El surucucú es tan grande, que el empleado de una plantación de caucho en Colombia confundió una de estas víboras con una inofensiva boa, le ató una cuerda al pescuezo y se la llevó de paseo como si fuese un perrito. Por suerte para él, el surucucú es de temperamento tranquilo (aunque también se dice que puede ser muy agresivo) y no pasó nada. Su nombre genérico se refiere a Lachesis, una de las parcas que en la mitología grecorromana cortaba el hilo de la vida. Pese a su imponente y temible aspecto, que le ha valido el apodo de "la muerte muda", la hembra de surucucú es una buena madre: la única víbora que incuba huevos y cuida de su nidada hasta que nacen las crías.

La hormiga bala o paraponera produce picaduras terriblemente dolorosas. Getty Images

La hormiga bala

La hormiga gigante o paraponera (Paraponera clavata) mide hasta tres centímetros y se dice que su picadura es tan dolorosa como un disparo de bala. Varias tribus amazónicas las utilizan en sus ceremonias de paso a la edad adulta: los adolescentes han de aguantar varios minutos con los brazos y las manos cubiertos de paraponeras, soportando el dolor de sus picaduras. A menudo sufren después parálisis en los miembros a causa del veneno, y pueden tener temblores y fiebre durante varios días. John Boorman reflejó este rito iniciático en la película La selva esmeralda.

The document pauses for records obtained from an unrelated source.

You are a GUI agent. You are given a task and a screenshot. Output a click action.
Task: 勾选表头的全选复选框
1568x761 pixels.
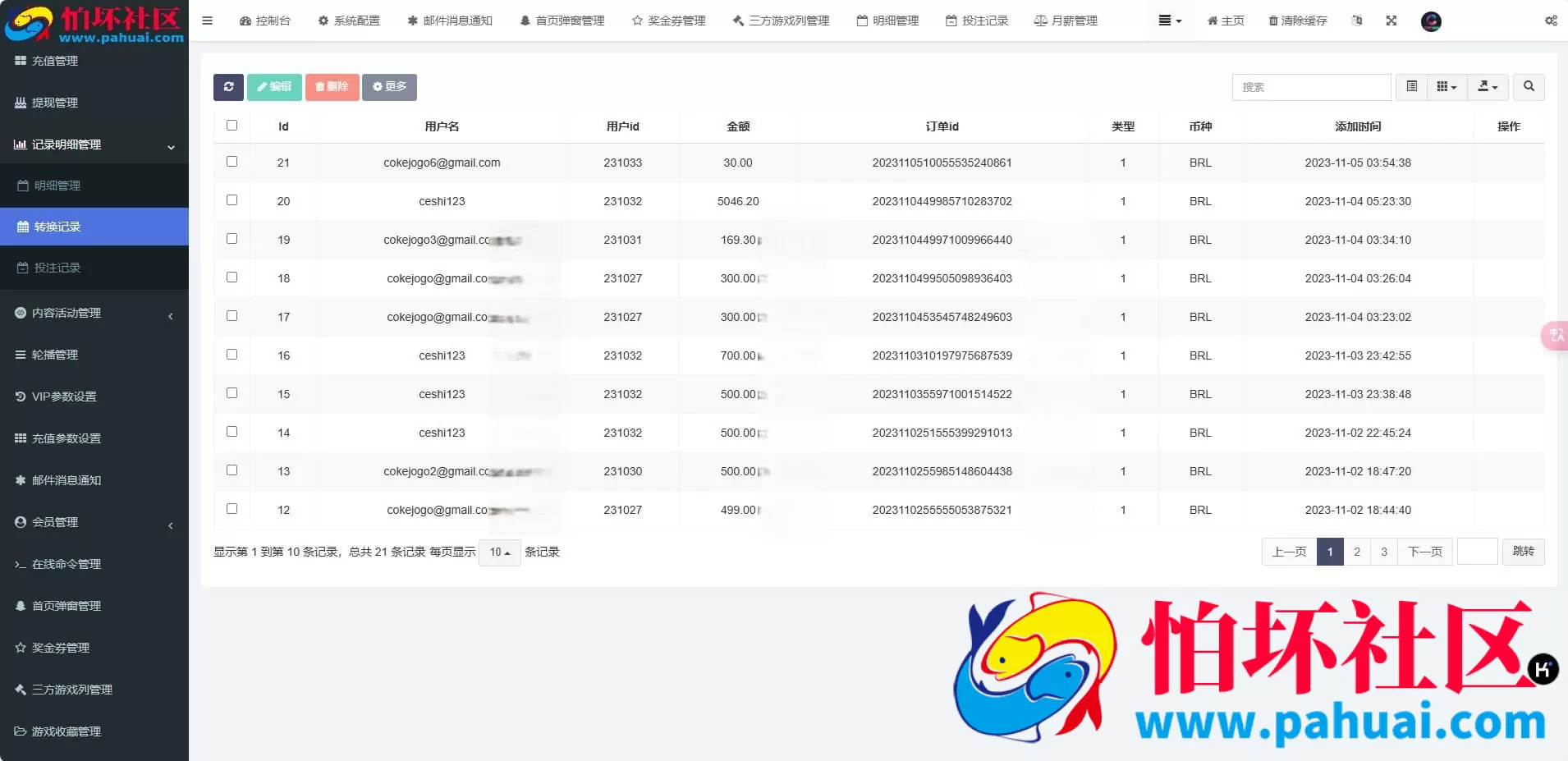coord(232,125)
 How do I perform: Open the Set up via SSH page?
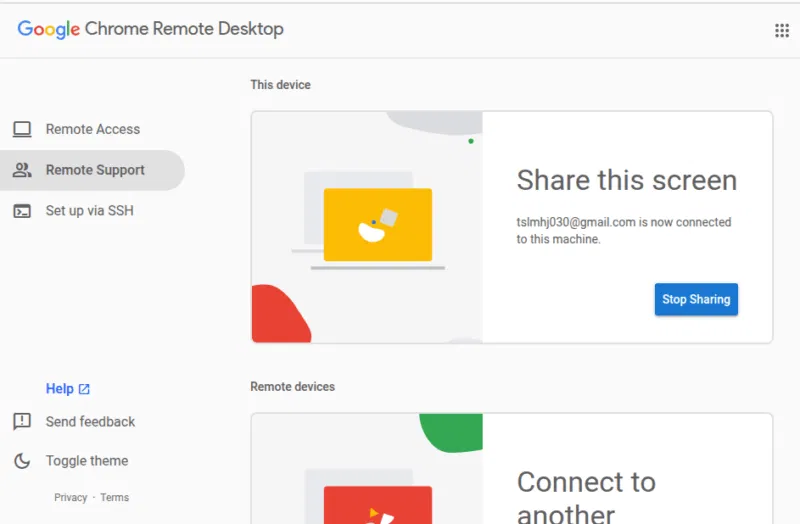[x=89, y=211]
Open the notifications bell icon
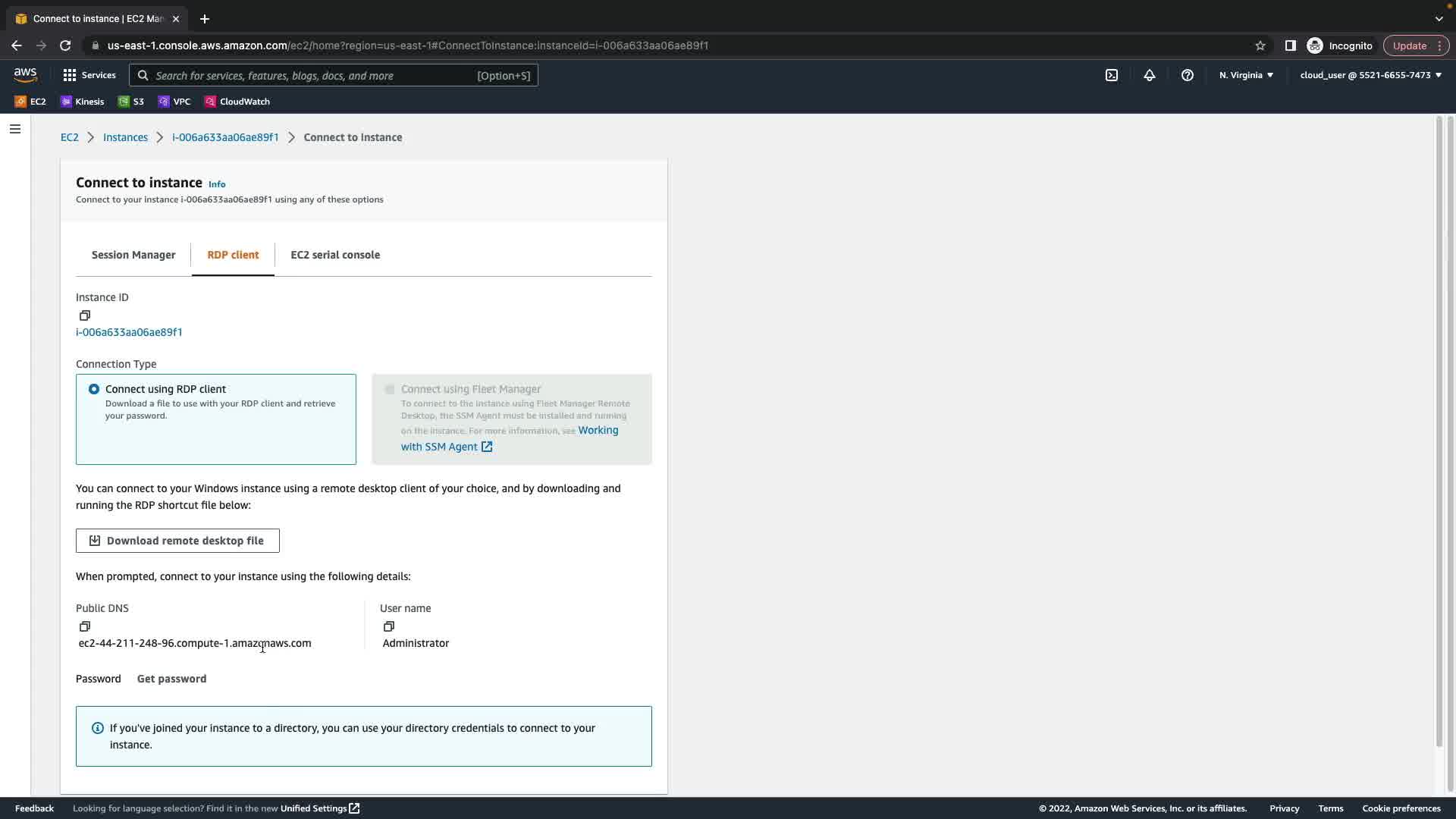Image resolution: width=1456 pixels, height=819 pixels. tap(1150, 75)
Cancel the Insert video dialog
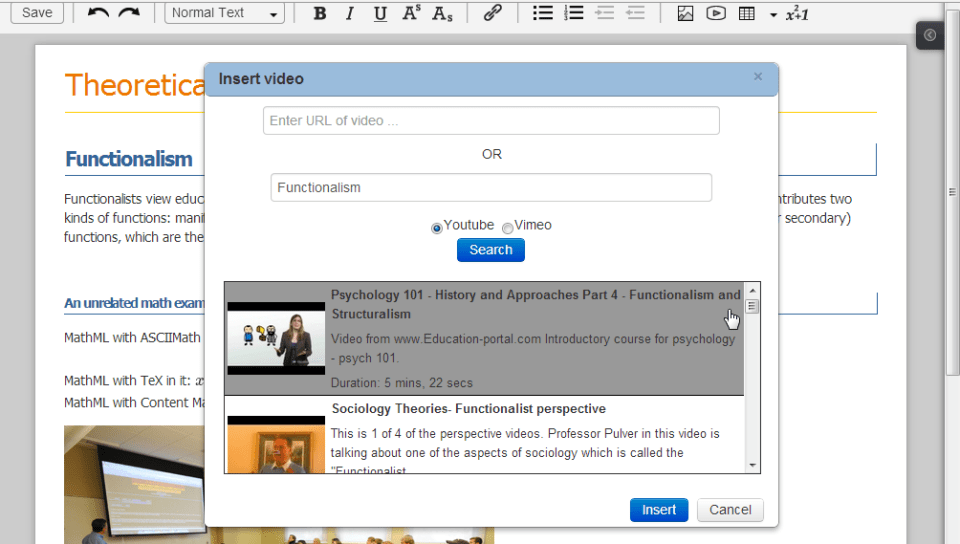Screen dimensions: 960x544 click(730, 510)
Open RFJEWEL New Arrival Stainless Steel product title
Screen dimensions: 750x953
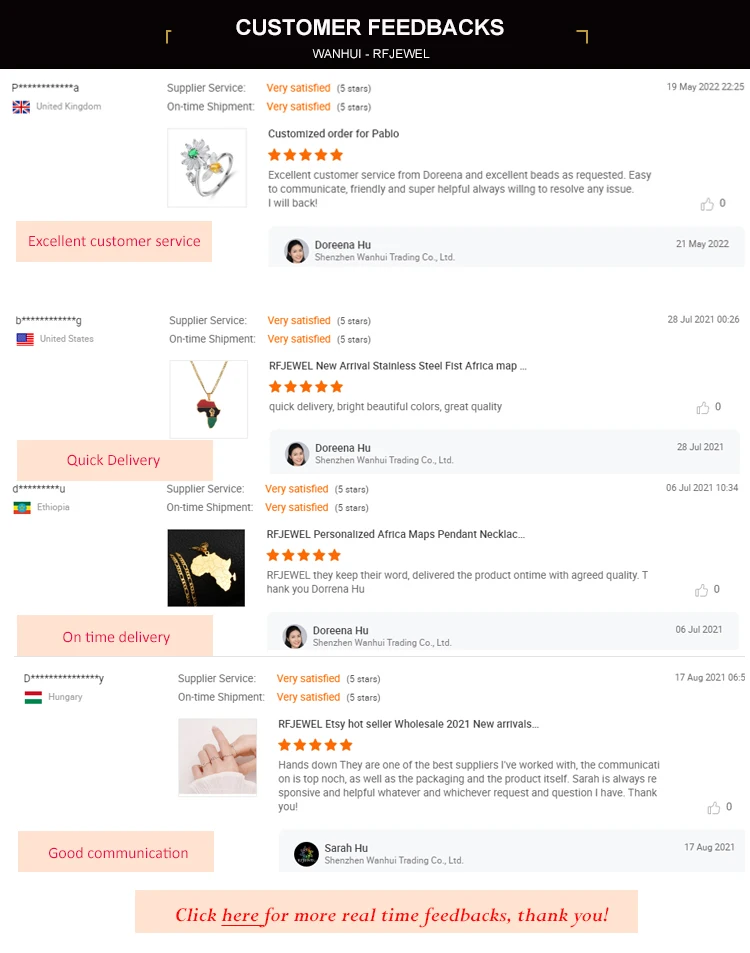[x=397, y=366]
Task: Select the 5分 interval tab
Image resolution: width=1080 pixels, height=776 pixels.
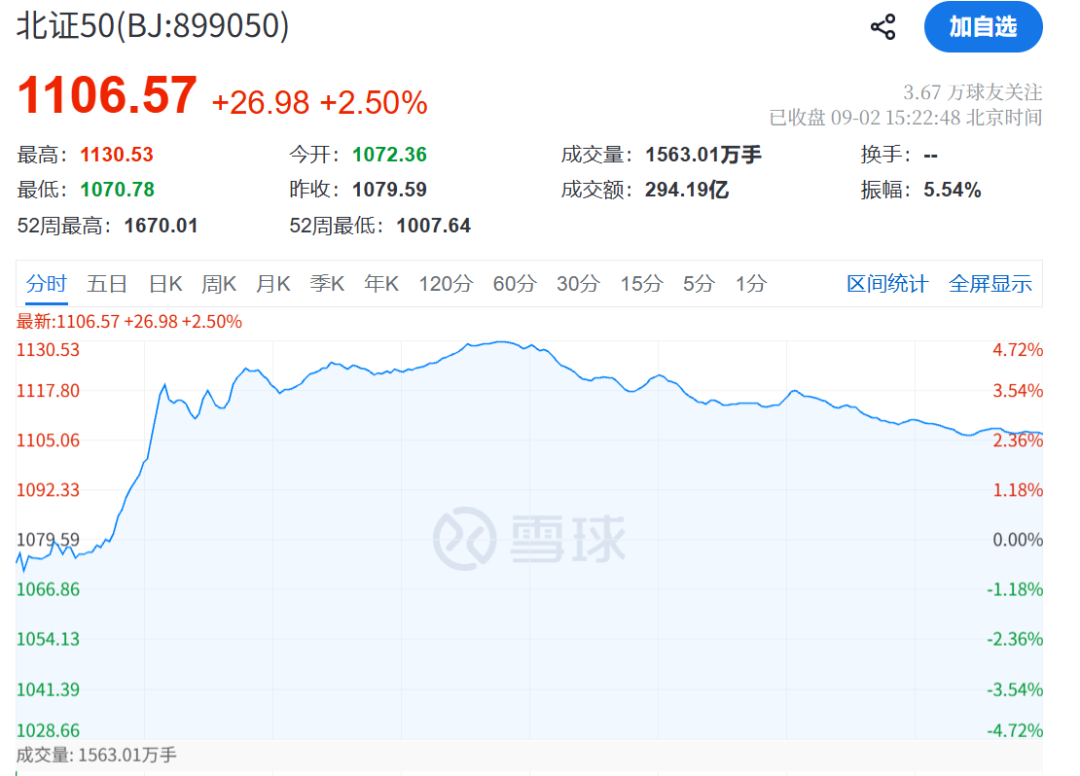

Su picadura equivale a “caminar sobre brasas con una aguja de siete centímetros clavada en el talón”, según el entomólogo estadounidense Justin O. Schmidt. Schmidt fue picado por infinidad de insectos durante sus investigaciones, lo que le llevó a crear una escala, actualmente conocida como el Schmidt sting pain index, que clasifica las picaduras de los insectos en una escala de 1 a 4 según el dolor que provocan. Como patrón se utiliza el dolor producido por la avispa común, al que se otorga un punto. La hormiga paraponera recibe la máxima puntuación: un cuatro. Habita en bosques lluviosos de baja altitud de Centroamérica y Sudamérica.